• Supplied material:
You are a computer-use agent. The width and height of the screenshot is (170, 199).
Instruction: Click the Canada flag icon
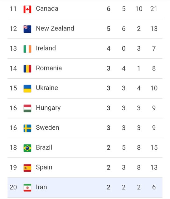(27, 9)
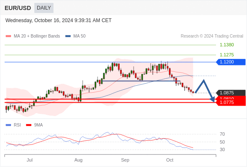Screen dimensions: 247x167
Task: Click the Oct label on time axis
Action: (170, 160)
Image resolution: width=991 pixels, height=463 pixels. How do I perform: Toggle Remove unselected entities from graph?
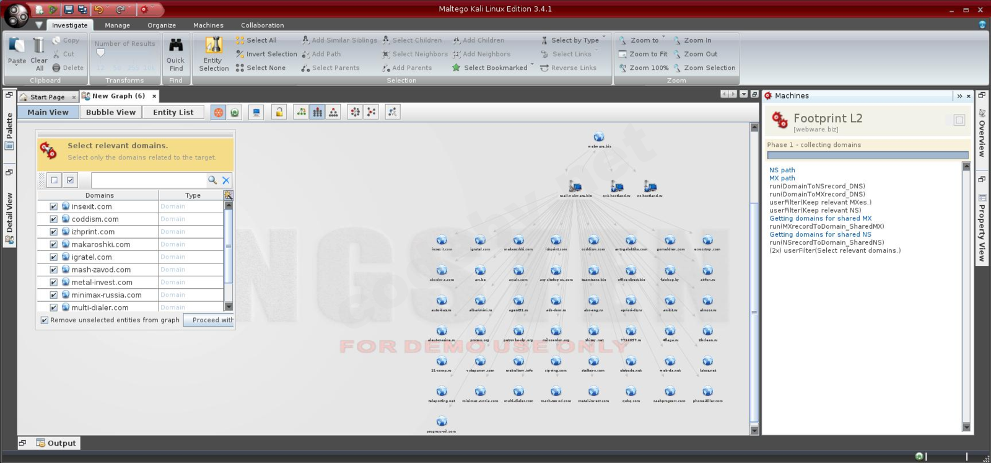[x=45, y=320]
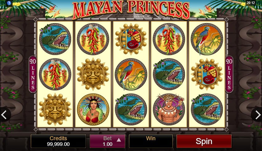
Task: Click the parrot symbol in reel three
Action: tap(131, 74)
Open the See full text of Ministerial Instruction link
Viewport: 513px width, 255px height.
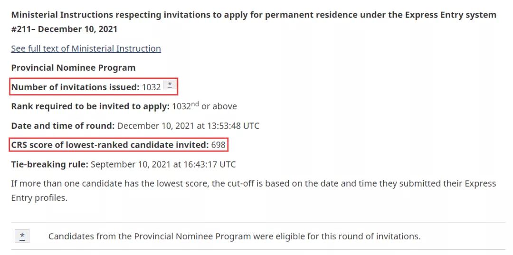[86, 49]
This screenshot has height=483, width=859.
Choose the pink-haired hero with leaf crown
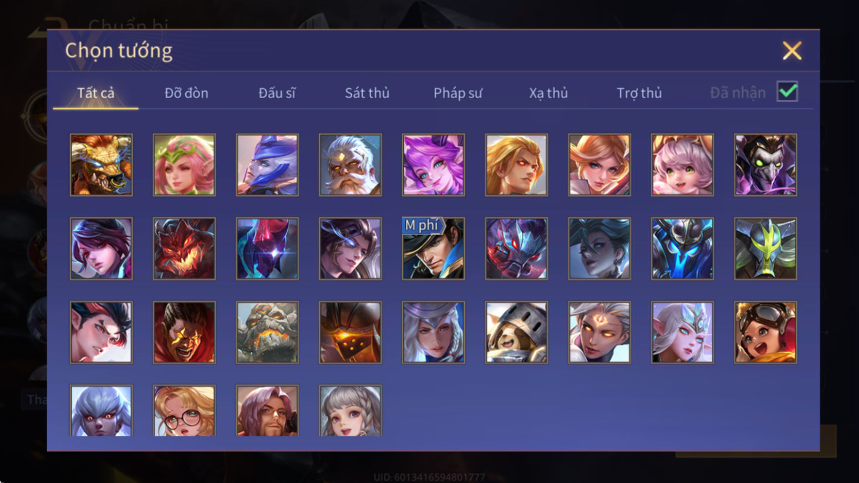pyautogui.click(x=184, y=165)
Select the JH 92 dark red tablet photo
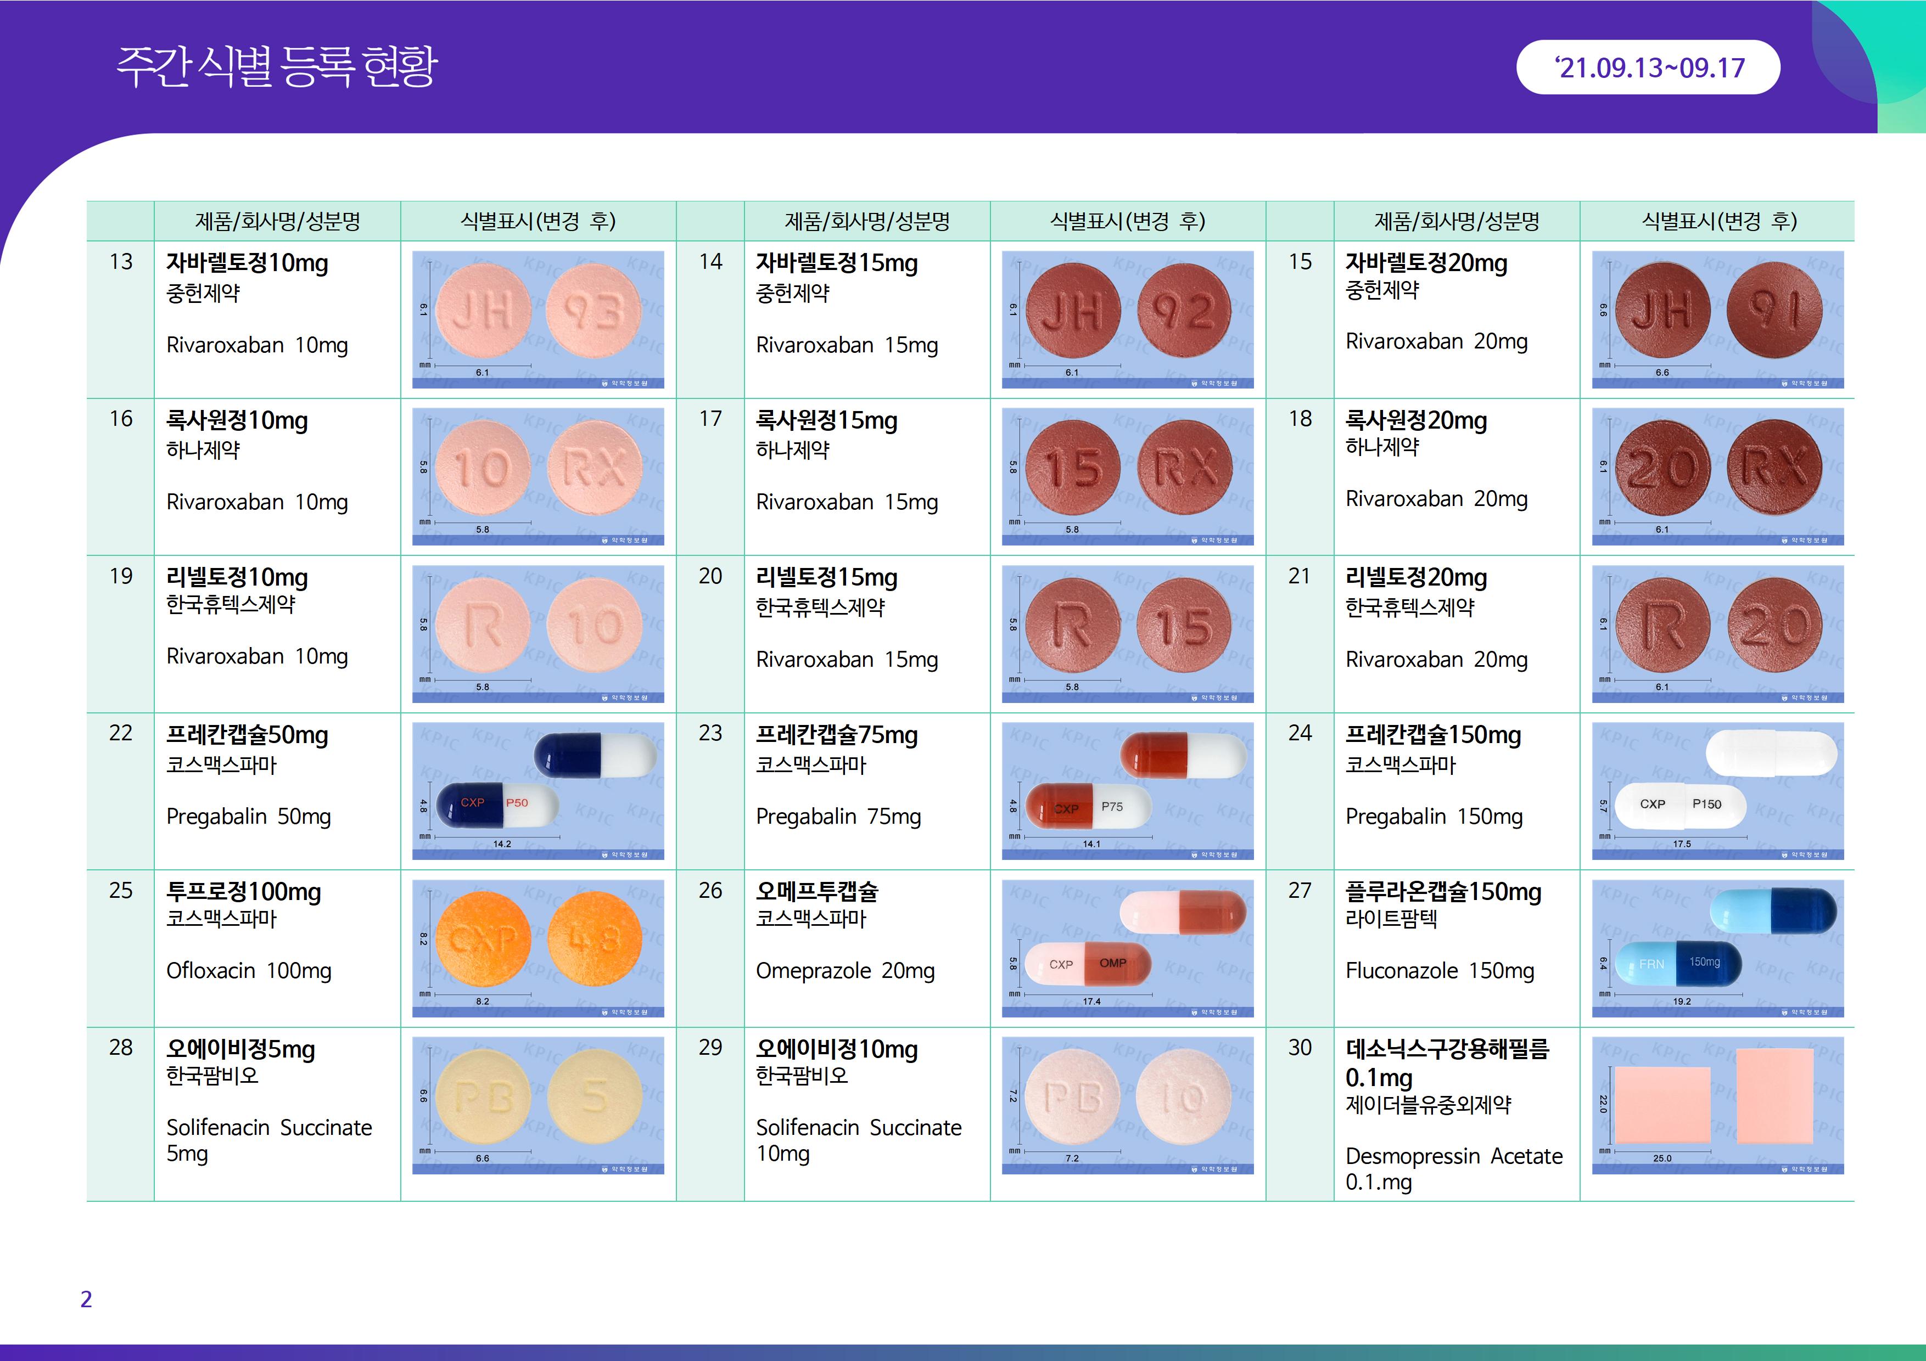 pyautogui.click(x=1127, y=319)
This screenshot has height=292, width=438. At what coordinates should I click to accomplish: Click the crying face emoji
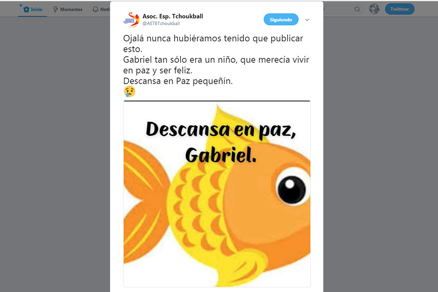[x=129, y=92]
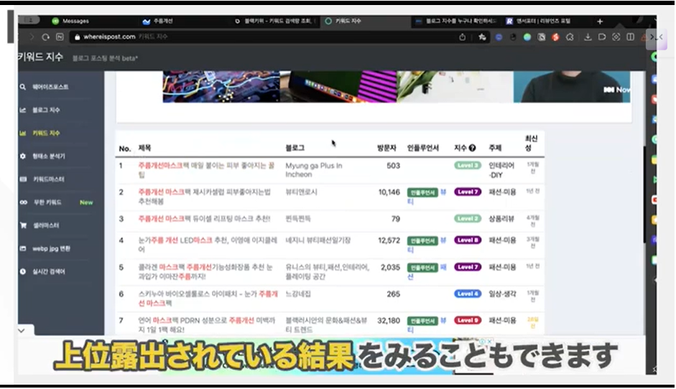The image size is (676, 389).
Task: Reload the page with the browser refresh icon
Action: pos(46,37)
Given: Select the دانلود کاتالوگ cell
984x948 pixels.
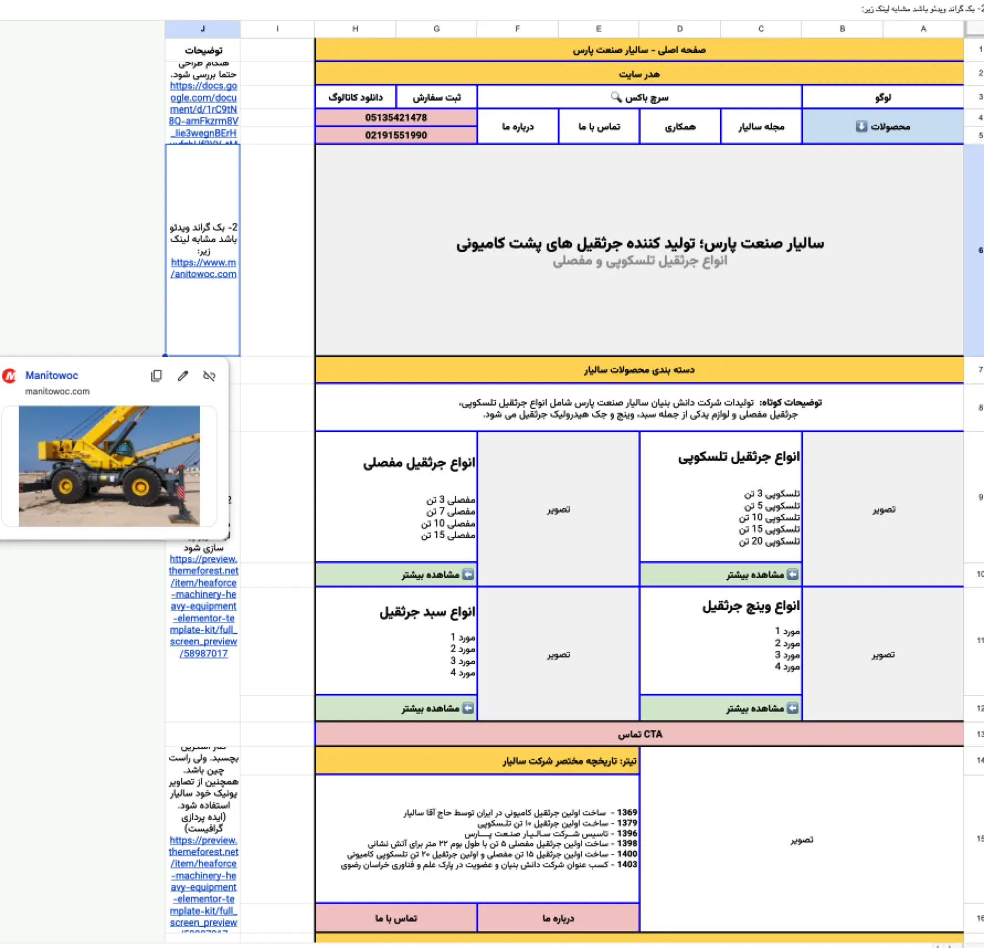Looking at the screenshot, I should pos(356,97).
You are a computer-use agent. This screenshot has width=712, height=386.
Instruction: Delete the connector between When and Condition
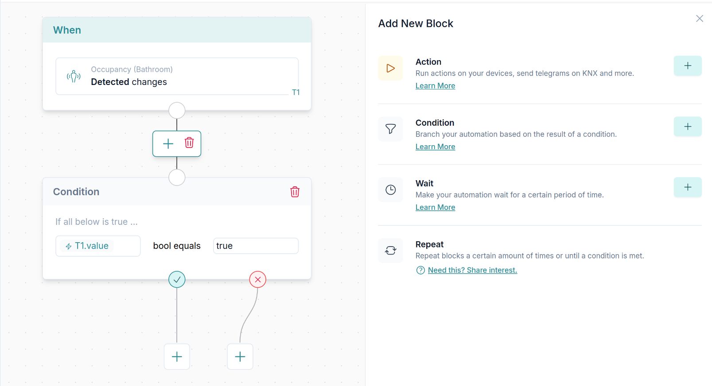coord(189,143)
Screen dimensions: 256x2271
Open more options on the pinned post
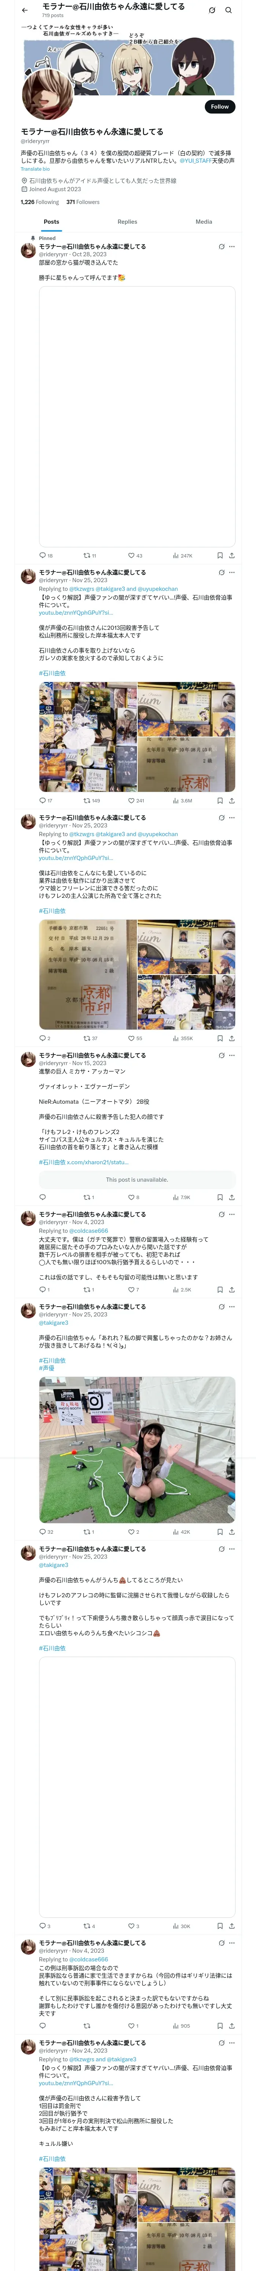(x=232, y=247)
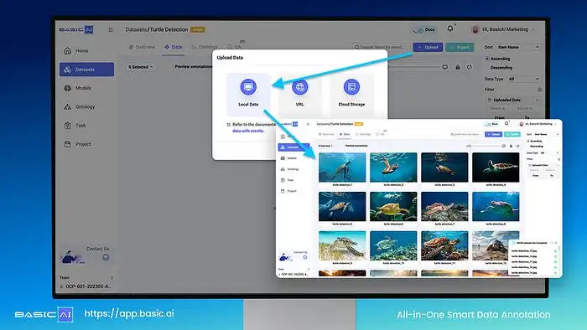Select the Local Data upload option
Image resolution: width=587 pixels, height=330 pixels.
(x=248, y=94)
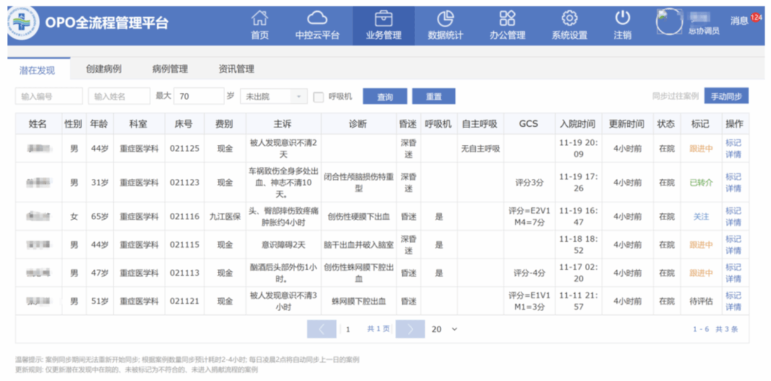Switch to the 病例管理 tab

pos(170,69)
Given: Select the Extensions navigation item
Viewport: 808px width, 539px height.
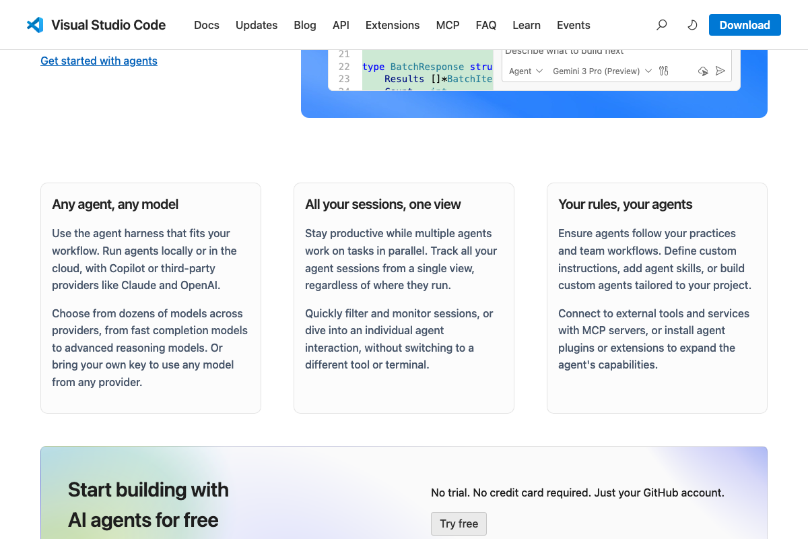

• What this task involves: Reproduce the part of the records from the line containing "Screen dimensions: 256x2271" through the end of the records, including both ends, and leave the pictures out.

• Answer in full:
Screen dimensions: 256x2271
Open more options on the pinned post
(x=232, y=247)
Select the Local Data upload option
Image resolution: width=587 pixels, height=330 pixels.
(x=248, y=94)
Switch to the 病例管理 tab

pos(170,69)
Given: Select the Extensions navigation item
Viewport: 808px width, 539px height.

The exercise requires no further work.